#### AUFGABE 1
Prüfe, ob die drei Aussagen (a), (b) und (c) zum Text über die Wahlen in Südafrika passen, und antworte jeweils mit Ja oder Nein samt den entscheidenden Worten aus dem Text als wörtlichem Zitat. (a) Die offizielle Arbeitslosenquote in Südafrika beträgt 32 %. (b) Jacob Zuma saß am Ende zwei Jahre im Gefängnis. (c) Schon am Ende der Apartheid gehörte ein Viertel der landwirtschaftlichen Nutzfläche schwarzen Südafrikanern.
#### AUFGABE 2
Schreib den Text über die Wahlen in Südafrika nach seinem letzten Satz weiter.

#### TEXTAUSZUG
......

Gramsci wird von südafrikanischen Journalisten im Vorfeld der Wahlen am 29. Mai gerne zitiert, denn die alte Welt, in der der Afrikanische Nationalkongress die Politik des Landes vollständig dominierte, geht endgültig zu Ende. Zum ersten Mal seit dem Ende der Apartheid wird der Stimmenanteil des ANC unter 50 % fallen.

Leider hat der Niedergang der Partei, die die weiße Minderheitenherrschaft in Südafrika beendete, nicht zum Entstehen großer neuer Parteien mit großen neuen Ideen geführt. Es sind nur die gleichen alten Parteien mit den gleichen alten Ideen.

Dreißig Jahre nach dem Ende der Apartheid liegt die offizielle Arbeitslosenquote des Landes bei 32 %. Mehr als drei Fünftel der Südafrikaner leben in Armut. Nach Angaben der Weltbank ist es das am weitesten entwickelte Land Afrikas, aber auch das ungleichste - und die Ungleichheit ist immer noch farblich gekennzeichnet.

Selbst wenn der ANC versucht, etwas richtig zu machen, macht er es falsch. Ein Viertel der landwirtschaftlichen Nutzfläche des Landes ist heute im Besitz von schwarzen Südafrikanern, während es am Ende der Apartheid noch 10 % waren. Aber sowohl die Produktivität als auch die Beschäftigung auf diesen Farmen sind eingebrochen, weil den neuen Eigentümern das Kapital für Investitionen und die Fähigkeiten für die Führung der Betriebe fehlen.

Neun Jahre lang (2009-2018), als Jacob Zuma Präsident Südafrikas und des ANC war, befand sich das Land in den Händen von echten Dieben, die ein Projekt der "Staatseroberung" verfolgten. Es wurden Milliarden von Rands gestohlen, öffentliche Einrichtungen unterwandert und staatliche Unternehmen geplündert - und am Ende saß Zuma zwei Monate im Gefängnis.

Zuma hat nun eine neue Partei gegründet, uMkhonto we Sizwe, die bei den kommenden Wahlen genügend Zulu-Stimmen auf sich vereinen wird, um zu garantieren, dass der ANC nicht nur die Hälfte der Stimmen verliert, sondern auf etwa 40 % abstürzt. (Er ist 82, aber er will Rache.) Die Demokratische Allianz (DA) liegt bei 22 % und die Economic Freedom Fighters (EFF) bei 11,5 %.

Der sozialistische ANC ist von Korruption und Vetternwirtschaft durchsetzt, die Mitte-Rechts-DA ist ein sicherer Hafen für die meisten weißen Wähler und viele Schwarze aus der Mittelschicht, und die "marxistisch-leninistische" EFF sind pantomimische Radikale, deren "brandaktueller" Anführer Julius Malema ein wenig überzeugendes Monster darstellt. Wenn dies die "neue Welt" ist, die sich anschickt, geboren zu werden, dann ist sie zutiefst unbeeindruckend.

......

#### BEREITGESTELLTE ANGABEN
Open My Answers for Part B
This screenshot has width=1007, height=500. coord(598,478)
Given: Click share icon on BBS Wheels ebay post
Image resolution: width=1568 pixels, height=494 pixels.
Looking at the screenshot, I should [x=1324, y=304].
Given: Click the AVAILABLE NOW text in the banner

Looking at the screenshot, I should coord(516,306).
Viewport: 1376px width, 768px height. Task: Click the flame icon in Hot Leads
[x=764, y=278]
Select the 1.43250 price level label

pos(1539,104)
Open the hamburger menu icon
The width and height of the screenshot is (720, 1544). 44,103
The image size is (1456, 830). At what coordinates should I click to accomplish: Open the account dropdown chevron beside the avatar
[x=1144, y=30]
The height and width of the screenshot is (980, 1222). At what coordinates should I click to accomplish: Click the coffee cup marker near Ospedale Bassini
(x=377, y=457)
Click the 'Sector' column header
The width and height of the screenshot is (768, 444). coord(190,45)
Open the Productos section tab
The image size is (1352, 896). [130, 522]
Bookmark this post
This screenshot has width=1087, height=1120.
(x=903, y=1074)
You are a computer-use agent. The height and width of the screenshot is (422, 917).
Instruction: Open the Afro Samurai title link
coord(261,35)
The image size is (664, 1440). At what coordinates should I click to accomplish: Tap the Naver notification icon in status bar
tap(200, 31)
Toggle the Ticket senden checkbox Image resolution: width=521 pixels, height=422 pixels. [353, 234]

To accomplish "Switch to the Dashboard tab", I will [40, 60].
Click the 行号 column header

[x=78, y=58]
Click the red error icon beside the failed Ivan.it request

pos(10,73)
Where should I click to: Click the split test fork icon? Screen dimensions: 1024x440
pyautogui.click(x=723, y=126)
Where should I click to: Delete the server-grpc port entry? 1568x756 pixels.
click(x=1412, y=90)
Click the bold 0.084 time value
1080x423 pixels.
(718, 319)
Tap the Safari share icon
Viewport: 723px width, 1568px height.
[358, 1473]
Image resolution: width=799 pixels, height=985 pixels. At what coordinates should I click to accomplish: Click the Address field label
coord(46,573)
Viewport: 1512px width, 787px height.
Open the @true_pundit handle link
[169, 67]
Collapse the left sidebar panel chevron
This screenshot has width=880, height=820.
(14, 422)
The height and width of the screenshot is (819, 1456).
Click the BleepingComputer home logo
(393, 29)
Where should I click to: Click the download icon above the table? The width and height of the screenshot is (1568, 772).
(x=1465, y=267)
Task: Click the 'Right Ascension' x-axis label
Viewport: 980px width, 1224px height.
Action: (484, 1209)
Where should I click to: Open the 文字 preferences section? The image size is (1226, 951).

......

#### LÖSUNG 1
(a) Ja: „Dreißig Jahre nach dem Ende der Apartheid liegt die offizielle Arbeitslosenquote des Landes bei 32 %.“
(b) Nein: „am Ende saß Zuma zwei Monate im Gefängnis“
(c) Nein: „Ein Viertel der landwirtschaftlichen Nutzfläche des Landes ist heute im Besitz von schwarzen Südafrikanern, während es am Ende der Apartheid noch 10 % waren.“

#### LÖSUNG 2
Die EFF-Parlamentarier tragen identische rote Anzüge, und Malema trägt gewöhnlich eine rote Baskenmütze im Stil von Che Guevara. Er spricht kühn von der Verstaatlichung der Banken und Minen, und seine Äußerungen zur Landreform und zu den weißen Farmern sind ein echter Hingucker: "Wir rufen nicht dazu auf, die Weißen abzuschlachten. Zumindest nicht im Moment."

Aber diese Art von blutiger Rhetorik hat nur eine sehr begrenzte Anziehungskraft, und die EFF liegt in den Umfragen nicht höher als bei der letzten Wahl. Malemas beste Chance, einen Anteil an der Macht zu erlangen, liegt nicht in einer Revolution, sondern als Juniorpartner (zumindest anfangs) in einer Koalition mit dem ANC, den er zu verachten scheint.

Von Zeit zu Zeit gibt er sogar öffentlich seinen wahren Plan zu, wenn auch in seiner gewohnt aggressiven Sprache: "Wir werden auf dem Weg [an die Macht] eine Menge Frösche küssen. Wir sind geduldig. Der ANC ist keine kleine Organisation. Man muss ihn Stück für Stück fressen."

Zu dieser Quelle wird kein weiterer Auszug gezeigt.